How a sentence becomes a buildable LEGO set, and the engineering that makes it stand up.

We named the project lEgoarCh. The capital E and C are us, Emilie and Charles, smuggled into the wordmark like a hidden stud. The demo is the fun part: you type a building, and a minute later a real LEGO set is sitting on a shelf. This piece is about everything behind that minute. Here is the one sentence the whole thing rests on:

Generative AI proposes the form; deterministic computation proves it is buildable.

That second half is where most “AI makes LEGO” demos quietly stop. They generate a gorgeous render and call it done. But a render is a promise, not a product: you cannot snap a JPEG together on your living-room floor. A set has to be made of parts that exist, in colors you can actually buy, stacked so the thing does not collapse. So we built the downstream half, the unglamorous machinery that forces the dream to obey real bricks, real colors, and real gravity.

The whole pipeline at a glance. The left three boxes are generative and probabilistic (they invent the form) the right three are deterministic (they prove it stands). The handoff in the middle is the entire idea.

The gap we set out to close

Images are not buildings; renders are not sets. The interesting, unsolved work lives downstream of the pretty picture, so we moved the centre of gravity there:

text prompt > FLUX render > TRELLIS 3D mesh > voxelize > legolize > a priced, buildable, catalog-legal set.

Each box teaches a different idea about how generative AI and plain computation work, and why you need both. The front half dreams; the back half checks the dream against reality.
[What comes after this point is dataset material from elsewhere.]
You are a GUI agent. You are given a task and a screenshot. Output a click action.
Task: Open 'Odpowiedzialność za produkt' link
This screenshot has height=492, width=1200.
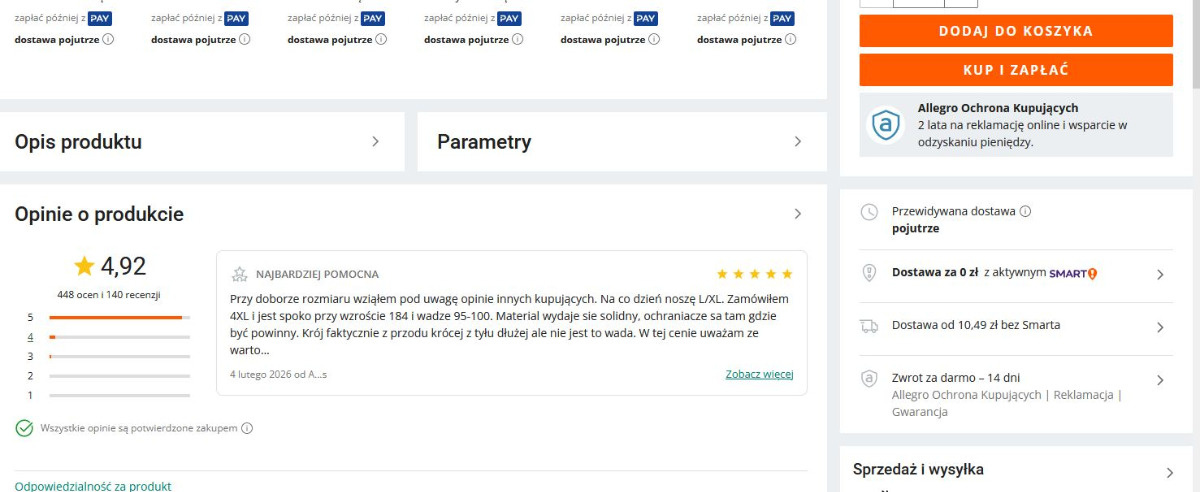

Walk it with us.

What you actually do: one sentence in, then five moves, every one yours to redo. Re-roll the render, re-tune the bricks, reopen any set from the shelf.

Words into pixels (diffusion, and a LoRA that speaks LEGO)

You type a building name. If your prompt is short, a small language model (Claude Haiku) first fluffs your two words into a richer description: ochre towers, smooth plastic bricks, official-set studio lighting. Then the real engine fires: FLUX.2 Klein, a 4-billion-parameter diffusion model.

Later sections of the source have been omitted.